Passage given:
## Start

I use the facilities and look to go in the café. But is looks like there is only a Starbucks here. And they can stick their overpriced rubbish where the sun doesn’t shine. Which today may be quite far away.

I see a fellow traveller with a bottle of Pepsi in front of him and get a bit excited. Until I ask him where he got it from to be told he bought it with him from town. Which, as with so many train stations, isn’t anywhere near to the station that serves it.

A vending machine calls to be, but drinks are hanging off the end of their racks and a bottle of water is at a funny angle in the fetch mechanism. I look at the pay point on the machine which reads ‘the machine is out of service’.

And so, I amble down to the barriers and ask a member of staff if there are any local shops that might sell drinks. At first, he tries to direct me back up to the Starbucks on the platform, as if he is on commission with them. Seeing the face I pulled at that suggestion he mentions there is another café on the far platform. A little local on, cheaper than Starbucks, and I wonder why he didn’t mention that first. And I think commission again.

I wander over to the far platform and its café. I get two drinks and an ice cream and head back to the platform will eventually go from.

The platform is covered, which is fine if it is raining, but it is a glass roof, which is less than useless in the sun. There is no shade, but I find the waiting room. I walk in and it is great. Aircon is in full effect. It feels cold. At first anyway, it ends up a comfortable temperature once I acclimatised, which is better than outside, and would have been even better if planks stopped opening the door and standing on the threshold trying to find their tiny mind to make a decision about coming in. Letting all the heat in with them.

I look up from writing and there appear to be clouds. The unrelenting sun is forced to relent (for a bit anyway). And as the time for my train gets closer, I venture back out and walk up to the far end of the platform to be level with where my coach will be. The rain starts just as colleagues from work turn up. And the train, which has been showing as on time for the last hour and a half now shows it will be half an hour late, as announcements using excuse roulette come over the speakers.

The train turns up thirty-four minutes late, and everyone has scattered to their pre-booked seats. Only for there to be someone sat in mine. As one of a party of four around the table. Late trains causing pandemonium for seating. Which shows what utter richards the earlier train’s staff were being.

## End

Dataset entries:
## Start

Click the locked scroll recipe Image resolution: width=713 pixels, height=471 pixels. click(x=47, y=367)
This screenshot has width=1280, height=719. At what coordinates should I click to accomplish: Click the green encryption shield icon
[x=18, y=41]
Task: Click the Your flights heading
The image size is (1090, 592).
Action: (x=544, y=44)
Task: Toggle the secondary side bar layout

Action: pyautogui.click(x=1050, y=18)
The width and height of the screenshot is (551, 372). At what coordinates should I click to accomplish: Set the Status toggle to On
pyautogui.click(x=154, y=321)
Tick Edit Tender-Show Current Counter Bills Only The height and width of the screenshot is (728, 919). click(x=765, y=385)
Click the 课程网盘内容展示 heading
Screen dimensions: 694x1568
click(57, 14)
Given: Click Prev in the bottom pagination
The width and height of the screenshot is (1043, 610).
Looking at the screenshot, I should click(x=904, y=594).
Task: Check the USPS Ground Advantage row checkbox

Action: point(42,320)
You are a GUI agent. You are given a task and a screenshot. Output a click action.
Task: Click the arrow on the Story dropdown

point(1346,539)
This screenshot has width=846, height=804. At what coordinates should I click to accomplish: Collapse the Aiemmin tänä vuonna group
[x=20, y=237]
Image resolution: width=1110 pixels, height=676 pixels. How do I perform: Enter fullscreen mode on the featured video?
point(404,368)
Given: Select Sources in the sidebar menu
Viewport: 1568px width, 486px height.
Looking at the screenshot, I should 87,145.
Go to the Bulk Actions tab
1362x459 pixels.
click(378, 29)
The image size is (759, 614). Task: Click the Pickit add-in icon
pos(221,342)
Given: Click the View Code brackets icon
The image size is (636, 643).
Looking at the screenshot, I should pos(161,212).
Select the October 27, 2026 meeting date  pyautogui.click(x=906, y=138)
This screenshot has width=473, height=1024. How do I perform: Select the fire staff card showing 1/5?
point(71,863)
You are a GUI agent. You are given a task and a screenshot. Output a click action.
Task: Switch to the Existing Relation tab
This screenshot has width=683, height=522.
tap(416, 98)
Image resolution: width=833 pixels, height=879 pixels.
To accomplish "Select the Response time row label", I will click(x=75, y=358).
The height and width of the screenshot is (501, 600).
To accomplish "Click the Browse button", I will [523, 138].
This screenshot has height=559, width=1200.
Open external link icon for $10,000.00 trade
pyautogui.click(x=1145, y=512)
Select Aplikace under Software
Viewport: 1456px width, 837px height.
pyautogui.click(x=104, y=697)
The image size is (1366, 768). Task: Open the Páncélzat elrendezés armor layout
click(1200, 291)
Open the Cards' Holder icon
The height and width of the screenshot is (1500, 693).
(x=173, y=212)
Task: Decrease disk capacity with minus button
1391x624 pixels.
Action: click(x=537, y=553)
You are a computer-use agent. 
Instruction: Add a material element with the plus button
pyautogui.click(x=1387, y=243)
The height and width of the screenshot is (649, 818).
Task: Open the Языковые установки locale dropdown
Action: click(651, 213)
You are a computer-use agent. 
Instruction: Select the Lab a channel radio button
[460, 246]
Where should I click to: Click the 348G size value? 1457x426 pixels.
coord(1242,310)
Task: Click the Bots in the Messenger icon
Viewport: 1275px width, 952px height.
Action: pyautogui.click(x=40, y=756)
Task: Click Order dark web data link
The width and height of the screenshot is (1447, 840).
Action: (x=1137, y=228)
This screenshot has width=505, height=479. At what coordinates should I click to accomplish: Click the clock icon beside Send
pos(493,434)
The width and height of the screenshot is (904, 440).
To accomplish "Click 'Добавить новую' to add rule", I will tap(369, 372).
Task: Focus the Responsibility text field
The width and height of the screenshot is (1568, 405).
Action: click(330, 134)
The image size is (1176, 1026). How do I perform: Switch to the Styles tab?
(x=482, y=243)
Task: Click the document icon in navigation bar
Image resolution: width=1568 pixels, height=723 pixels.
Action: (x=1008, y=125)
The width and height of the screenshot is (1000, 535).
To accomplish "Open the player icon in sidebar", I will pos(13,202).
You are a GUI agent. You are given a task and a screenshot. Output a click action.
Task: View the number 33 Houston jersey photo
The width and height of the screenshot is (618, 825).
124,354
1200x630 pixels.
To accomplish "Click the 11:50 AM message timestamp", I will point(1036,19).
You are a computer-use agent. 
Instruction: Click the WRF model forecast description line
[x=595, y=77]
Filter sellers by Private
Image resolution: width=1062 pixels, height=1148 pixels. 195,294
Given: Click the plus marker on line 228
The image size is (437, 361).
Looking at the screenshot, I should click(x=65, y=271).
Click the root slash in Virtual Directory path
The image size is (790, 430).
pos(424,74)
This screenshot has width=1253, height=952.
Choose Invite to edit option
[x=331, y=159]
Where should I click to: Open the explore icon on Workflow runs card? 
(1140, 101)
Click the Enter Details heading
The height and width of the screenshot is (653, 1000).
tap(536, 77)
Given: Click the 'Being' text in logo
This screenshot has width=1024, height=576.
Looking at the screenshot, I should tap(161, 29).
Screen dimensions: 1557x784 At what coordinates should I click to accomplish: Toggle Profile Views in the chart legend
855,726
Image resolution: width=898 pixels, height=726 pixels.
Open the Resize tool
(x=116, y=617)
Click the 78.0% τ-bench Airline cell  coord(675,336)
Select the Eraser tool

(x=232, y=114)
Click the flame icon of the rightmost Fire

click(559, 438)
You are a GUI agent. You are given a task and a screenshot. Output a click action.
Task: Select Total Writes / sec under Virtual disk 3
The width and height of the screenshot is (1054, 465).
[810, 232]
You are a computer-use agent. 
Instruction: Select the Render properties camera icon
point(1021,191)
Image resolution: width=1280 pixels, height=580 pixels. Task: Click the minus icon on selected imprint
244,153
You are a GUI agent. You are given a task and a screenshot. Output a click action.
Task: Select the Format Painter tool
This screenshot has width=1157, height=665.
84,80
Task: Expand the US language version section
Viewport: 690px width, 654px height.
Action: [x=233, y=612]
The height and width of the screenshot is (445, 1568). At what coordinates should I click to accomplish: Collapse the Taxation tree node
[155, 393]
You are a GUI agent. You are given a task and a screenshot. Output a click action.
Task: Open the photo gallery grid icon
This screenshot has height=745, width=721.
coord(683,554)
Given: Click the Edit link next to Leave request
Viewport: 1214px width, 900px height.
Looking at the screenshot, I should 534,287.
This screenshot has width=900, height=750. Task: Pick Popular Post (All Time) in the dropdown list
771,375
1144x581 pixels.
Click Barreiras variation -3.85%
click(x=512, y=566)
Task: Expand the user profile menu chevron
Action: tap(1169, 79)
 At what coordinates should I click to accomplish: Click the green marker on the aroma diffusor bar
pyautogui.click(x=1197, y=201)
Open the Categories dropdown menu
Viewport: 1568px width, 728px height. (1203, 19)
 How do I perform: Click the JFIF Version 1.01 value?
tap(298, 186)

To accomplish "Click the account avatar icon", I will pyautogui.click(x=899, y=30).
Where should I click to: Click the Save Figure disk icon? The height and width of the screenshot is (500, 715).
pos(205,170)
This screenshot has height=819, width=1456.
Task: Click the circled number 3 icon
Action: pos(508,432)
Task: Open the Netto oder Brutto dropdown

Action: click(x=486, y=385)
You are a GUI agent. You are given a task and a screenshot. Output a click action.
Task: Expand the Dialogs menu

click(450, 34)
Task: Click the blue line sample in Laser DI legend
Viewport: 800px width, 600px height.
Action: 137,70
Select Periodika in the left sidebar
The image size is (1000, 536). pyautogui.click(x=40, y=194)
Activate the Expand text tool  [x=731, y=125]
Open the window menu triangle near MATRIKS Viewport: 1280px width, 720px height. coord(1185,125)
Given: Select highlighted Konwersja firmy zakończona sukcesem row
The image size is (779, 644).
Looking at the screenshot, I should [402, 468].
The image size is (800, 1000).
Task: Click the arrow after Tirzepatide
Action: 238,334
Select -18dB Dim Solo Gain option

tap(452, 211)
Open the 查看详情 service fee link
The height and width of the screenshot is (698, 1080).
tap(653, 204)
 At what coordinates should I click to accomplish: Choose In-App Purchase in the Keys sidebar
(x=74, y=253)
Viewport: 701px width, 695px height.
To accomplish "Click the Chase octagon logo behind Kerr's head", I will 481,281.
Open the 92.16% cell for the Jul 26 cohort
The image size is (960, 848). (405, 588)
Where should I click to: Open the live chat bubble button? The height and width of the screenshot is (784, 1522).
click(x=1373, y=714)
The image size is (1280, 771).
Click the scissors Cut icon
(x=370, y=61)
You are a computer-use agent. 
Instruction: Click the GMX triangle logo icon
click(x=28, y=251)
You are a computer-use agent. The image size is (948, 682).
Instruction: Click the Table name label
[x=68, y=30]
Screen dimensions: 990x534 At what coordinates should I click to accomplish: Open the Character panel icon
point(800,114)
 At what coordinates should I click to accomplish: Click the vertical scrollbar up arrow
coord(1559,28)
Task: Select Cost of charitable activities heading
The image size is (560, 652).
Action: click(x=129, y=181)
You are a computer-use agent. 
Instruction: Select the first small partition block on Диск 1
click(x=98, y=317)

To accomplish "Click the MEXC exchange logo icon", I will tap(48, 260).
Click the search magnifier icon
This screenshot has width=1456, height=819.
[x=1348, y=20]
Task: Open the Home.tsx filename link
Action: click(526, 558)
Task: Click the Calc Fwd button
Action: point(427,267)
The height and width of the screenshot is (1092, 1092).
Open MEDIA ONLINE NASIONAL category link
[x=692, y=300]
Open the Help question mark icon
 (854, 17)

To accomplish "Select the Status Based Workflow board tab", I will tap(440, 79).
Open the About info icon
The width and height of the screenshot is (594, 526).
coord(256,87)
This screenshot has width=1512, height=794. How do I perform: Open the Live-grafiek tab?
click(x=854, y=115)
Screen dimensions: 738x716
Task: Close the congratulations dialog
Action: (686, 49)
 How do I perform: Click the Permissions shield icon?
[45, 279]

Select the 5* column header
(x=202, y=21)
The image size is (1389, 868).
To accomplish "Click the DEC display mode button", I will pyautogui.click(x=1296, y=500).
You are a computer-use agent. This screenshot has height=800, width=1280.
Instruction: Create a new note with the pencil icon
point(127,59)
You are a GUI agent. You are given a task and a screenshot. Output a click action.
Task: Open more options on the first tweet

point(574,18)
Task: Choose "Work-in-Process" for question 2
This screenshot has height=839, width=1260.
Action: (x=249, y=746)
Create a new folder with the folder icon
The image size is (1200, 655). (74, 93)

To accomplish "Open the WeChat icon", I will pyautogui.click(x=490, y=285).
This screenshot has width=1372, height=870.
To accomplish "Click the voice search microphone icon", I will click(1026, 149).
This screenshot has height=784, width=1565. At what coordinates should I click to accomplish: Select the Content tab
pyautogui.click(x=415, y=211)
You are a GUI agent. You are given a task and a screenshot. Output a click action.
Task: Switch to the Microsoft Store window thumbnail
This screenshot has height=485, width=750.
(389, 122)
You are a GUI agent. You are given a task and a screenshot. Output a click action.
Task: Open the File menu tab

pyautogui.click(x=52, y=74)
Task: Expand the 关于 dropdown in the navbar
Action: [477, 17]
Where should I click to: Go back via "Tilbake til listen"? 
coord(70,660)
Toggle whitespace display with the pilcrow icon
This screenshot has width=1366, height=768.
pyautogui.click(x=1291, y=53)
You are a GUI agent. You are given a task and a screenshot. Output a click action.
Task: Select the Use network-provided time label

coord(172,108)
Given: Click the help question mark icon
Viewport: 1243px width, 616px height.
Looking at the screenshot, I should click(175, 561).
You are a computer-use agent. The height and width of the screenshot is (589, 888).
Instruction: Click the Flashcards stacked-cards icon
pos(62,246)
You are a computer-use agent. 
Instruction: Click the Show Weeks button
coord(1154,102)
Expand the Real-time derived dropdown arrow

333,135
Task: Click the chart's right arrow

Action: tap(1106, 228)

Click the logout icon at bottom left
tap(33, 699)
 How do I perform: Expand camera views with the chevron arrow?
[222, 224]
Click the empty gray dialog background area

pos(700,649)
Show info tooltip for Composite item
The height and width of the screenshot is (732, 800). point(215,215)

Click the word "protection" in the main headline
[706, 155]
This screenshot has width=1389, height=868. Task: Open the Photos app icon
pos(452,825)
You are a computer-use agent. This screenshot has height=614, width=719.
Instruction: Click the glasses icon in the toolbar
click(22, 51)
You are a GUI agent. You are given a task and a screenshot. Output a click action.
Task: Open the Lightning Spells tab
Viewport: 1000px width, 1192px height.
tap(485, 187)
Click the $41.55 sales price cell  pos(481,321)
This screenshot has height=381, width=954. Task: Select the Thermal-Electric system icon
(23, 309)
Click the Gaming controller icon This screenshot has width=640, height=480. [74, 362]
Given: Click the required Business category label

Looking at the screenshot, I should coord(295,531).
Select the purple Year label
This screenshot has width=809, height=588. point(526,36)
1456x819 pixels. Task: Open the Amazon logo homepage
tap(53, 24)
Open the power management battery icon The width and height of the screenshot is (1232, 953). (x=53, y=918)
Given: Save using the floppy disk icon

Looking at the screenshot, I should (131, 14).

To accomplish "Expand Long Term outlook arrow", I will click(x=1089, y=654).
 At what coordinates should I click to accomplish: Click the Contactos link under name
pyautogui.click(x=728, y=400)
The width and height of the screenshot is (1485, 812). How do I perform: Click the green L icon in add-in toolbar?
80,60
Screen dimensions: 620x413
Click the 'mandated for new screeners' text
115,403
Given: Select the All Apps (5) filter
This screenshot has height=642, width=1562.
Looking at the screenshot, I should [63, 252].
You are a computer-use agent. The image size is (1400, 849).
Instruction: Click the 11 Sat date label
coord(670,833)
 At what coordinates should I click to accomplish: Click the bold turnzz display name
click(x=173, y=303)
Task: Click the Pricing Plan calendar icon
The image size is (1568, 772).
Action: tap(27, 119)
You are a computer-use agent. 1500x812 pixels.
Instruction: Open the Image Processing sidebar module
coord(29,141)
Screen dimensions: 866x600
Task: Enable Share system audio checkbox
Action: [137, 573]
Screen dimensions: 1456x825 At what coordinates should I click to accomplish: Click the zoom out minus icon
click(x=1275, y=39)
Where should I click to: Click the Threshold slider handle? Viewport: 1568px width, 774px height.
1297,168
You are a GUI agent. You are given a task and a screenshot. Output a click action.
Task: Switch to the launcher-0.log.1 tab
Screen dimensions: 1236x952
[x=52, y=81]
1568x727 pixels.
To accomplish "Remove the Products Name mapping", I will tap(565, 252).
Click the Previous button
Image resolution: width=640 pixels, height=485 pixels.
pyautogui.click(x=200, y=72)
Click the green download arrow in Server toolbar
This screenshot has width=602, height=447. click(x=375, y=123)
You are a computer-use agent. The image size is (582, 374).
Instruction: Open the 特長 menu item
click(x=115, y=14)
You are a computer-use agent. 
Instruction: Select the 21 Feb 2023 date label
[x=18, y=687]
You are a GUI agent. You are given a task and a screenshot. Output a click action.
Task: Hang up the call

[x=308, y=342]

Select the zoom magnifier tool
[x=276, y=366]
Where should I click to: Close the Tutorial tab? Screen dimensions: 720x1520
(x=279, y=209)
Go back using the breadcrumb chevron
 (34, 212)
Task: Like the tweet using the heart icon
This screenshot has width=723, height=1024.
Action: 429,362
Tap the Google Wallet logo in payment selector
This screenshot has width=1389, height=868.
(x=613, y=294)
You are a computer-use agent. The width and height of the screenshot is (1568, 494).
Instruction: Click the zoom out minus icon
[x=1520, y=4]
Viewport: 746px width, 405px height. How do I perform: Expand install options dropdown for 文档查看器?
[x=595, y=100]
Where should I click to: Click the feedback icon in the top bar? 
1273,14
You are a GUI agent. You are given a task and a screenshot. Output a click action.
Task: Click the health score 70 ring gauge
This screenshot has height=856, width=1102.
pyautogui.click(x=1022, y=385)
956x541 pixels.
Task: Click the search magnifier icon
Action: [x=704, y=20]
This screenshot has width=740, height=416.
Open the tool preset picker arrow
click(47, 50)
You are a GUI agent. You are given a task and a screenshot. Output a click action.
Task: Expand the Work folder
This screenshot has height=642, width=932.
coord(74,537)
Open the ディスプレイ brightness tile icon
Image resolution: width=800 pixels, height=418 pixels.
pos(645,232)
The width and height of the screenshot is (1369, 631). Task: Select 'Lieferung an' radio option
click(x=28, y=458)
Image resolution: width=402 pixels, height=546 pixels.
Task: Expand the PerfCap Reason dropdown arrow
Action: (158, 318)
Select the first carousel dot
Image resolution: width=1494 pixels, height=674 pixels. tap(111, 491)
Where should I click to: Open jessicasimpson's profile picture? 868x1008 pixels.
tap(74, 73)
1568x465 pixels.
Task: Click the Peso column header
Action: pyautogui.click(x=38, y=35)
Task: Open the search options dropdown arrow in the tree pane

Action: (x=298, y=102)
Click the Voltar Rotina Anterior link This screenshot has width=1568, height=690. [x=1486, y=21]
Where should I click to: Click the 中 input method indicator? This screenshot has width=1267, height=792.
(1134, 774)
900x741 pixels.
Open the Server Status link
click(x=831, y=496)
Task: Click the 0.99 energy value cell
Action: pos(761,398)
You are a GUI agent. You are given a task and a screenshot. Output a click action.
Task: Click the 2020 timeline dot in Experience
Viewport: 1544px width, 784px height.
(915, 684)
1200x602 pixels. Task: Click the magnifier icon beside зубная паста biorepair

## End

Written request: Reproduce the train station account word for word from "The platform is" to "in with them.".

Exercise solution:
The platform is covered, which is fine if it is raining, but it is a glass roof, which is less than useless in the sun. There is no shade, but I find the waiting room. I walk in and it is great. Aircon is in full effect. It feels cold. At first anyway, it ends up a comfortable temperature once I acclimatised, which is better than outside, and would have been even better if planks stopped opening the door and standing on the threshold trying to find their tiny mind to make a decision about coming in. Letting all the heat in with them.